Most Western watchers know John McIntire best from Wagon Train. Following the unfortunate passing of star Ward Bond midway through the series, McIntire stepped in as trailmaster Chris Hale, leading the train until the series ended in 1965. He became somewhat of a go-to cowboy replacement, as in 1967, he joined the cast of The Virginian, replacing Charles Bickford after his sudden death.
The Virginian also offered McIntire a chance to work with his wife of three decades, Jeanette Nolan. Sweeter yet — she played his spouse onscreen, as well.
McIntire and Nolan met and wed early in the careers, as both worked in radio serials. McIntire grew up in Montana on a ranch, so it was perhaps inevitable that he would play wise ranchers and trail bosses on television. And with husband and wife both in the biz, it was perhaps also fated that the two would work together.
The couple acted together regularly throughout their life together, in everything from Psycho (he was the sheriff, she voiced "Mother") to Charlie's Angels (they were Kris's Aunt and Uncle!). They were also the parents of Dan (John Larroquette) on Night Court. Romantic, no?
But that brings us back to Bonanza. Not only did "Old Charlie" cast the couple as Charlie and Annie Conners, the episode roped in their son, Tim McIntire, for a dual role. But Tim's role was not so sweet for ol' mom and dad. No, Tim, about 22 at the time, had to point a knife right in his pop's face!
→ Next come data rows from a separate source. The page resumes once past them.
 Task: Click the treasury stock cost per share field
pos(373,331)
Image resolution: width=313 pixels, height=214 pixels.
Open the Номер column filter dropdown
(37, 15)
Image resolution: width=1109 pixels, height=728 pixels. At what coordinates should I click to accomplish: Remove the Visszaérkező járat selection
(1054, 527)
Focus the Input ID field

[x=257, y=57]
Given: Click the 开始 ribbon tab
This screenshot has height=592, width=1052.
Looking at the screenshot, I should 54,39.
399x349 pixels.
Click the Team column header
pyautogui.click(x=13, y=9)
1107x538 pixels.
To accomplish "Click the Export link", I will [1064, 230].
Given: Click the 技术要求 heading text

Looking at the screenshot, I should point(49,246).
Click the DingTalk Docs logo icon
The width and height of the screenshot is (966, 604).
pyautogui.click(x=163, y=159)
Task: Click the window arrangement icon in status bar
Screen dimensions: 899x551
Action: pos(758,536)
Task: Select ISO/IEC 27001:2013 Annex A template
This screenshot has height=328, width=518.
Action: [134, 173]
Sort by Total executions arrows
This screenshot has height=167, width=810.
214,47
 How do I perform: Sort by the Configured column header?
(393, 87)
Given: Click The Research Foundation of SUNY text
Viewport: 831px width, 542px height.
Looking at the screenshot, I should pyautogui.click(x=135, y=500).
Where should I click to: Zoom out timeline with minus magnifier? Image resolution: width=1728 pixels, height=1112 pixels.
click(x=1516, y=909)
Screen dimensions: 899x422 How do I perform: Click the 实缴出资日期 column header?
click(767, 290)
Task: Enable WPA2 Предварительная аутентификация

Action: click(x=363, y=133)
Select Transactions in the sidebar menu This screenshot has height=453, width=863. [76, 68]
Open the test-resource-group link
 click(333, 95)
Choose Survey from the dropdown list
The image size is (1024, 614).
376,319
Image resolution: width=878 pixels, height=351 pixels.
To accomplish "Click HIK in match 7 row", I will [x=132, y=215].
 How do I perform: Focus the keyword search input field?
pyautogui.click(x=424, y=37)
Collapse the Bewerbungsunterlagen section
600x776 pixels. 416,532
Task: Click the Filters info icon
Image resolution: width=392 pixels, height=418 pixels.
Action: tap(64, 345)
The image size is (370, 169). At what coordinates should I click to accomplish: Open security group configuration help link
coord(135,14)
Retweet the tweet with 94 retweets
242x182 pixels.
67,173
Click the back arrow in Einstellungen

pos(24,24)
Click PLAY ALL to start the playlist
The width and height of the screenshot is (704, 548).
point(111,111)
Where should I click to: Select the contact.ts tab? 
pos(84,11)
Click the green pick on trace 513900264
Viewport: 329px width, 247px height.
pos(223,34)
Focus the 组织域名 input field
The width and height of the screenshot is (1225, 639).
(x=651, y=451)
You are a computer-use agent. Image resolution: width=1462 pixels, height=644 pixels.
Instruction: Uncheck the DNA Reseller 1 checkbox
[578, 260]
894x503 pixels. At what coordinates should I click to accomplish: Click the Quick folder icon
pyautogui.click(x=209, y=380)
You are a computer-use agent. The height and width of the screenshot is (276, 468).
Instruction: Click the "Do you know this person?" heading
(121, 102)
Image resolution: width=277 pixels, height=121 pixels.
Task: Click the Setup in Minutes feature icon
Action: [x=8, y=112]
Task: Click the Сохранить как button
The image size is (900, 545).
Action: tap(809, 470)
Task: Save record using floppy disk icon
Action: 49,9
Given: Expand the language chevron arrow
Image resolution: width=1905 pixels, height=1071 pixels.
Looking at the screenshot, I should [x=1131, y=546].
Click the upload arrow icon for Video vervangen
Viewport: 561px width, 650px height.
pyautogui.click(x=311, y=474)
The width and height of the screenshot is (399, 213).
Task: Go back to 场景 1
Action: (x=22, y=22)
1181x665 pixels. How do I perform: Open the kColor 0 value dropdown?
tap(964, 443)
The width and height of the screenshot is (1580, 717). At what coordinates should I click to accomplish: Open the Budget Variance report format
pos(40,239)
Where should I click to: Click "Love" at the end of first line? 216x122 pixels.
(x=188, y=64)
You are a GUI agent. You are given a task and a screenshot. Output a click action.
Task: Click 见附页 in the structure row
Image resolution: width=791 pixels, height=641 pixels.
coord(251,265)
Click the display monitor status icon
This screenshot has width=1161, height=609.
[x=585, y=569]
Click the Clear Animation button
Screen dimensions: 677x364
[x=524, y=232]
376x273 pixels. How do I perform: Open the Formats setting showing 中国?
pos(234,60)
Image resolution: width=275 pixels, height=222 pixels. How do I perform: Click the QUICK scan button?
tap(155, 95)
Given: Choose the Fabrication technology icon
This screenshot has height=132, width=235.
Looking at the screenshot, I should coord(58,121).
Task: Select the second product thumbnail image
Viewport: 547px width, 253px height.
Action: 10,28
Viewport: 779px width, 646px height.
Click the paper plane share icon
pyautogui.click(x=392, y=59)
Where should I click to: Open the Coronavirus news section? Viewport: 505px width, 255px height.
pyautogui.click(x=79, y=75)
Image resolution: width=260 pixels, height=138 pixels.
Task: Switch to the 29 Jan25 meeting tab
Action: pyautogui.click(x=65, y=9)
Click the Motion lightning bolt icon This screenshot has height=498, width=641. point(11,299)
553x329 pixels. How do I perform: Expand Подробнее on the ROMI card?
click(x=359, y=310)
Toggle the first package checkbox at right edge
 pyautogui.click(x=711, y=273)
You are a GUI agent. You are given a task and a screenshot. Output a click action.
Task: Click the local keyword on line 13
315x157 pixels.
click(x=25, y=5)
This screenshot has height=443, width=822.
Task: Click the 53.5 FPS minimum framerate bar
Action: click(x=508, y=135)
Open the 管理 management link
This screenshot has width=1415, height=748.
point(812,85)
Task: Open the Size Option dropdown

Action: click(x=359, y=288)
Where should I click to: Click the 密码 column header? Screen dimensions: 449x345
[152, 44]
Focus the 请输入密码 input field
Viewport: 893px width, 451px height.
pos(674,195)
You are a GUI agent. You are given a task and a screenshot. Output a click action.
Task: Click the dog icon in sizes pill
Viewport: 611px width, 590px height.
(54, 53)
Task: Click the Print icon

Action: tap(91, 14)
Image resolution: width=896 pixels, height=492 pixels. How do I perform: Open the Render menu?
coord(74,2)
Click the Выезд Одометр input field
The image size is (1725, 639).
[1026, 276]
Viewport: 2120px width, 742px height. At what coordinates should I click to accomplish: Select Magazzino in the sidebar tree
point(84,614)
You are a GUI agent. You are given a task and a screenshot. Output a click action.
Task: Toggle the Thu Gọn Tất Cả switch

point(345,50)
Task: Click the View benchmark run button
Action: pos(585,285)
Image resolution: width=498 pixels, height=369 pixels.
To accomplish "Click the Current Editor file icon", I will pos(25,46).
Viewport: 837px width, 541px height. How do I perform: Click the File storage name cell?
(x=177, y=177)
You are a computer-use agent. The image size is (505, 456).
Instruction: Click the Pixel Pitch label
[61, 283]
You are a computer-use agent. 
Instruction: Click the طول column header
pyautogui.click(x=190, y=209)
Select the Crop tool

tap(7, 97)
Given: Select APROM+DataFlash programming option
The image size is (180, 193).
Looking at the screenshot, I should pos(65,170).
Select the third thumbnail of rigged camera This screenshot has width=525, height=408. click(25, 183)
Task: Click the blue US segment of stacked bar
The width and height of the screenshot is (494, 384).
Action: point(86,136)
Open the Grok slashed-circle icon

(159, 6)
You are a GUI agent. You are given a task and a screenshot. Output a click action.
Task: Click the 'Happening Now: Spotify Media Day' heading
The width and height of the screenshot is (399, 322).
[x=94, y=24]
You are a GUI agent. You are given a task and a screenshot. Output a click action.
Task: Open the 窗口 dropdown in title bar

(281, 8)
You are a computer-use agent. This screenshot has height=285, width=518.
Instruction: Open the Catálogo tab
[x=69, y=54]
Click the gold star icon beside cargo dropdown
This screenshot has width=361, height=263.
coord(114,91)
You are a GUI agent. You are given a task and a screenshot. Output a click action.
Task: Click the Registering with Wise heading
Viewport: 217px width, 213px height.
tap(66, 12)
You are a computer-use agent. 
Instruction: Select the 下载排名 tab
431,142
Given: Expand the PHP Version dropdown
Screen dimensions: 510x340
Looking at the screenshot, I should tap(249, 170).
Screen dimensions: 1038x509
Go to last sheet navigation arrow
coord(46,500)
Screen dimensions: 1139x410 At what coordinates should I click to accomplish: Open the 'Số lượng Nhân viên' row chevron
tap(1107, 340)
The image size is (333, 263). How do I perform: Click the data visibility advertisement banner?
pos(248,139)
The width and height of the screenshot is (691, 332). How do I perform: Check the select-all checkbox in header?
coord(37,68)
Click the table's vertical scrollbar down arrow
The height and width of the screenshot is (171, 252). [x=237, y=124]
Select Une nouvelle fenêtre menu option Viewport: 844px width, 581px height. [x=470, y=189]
His baddie character with the buck knife, Billy Barker, falls on the blade and meets his end… which leads to an identical relative named George Barker (also played by Tim) to come seeking revenge.
Tim would work with his parents a handful of times on The Virginian, too. His most notable role, however, was the lead in the 1978 film American Hot Wax, the biopic about legendary disc jockey Alan Freed. Tim would sadly pass away before both of his parents, dying of heart failure in 1986.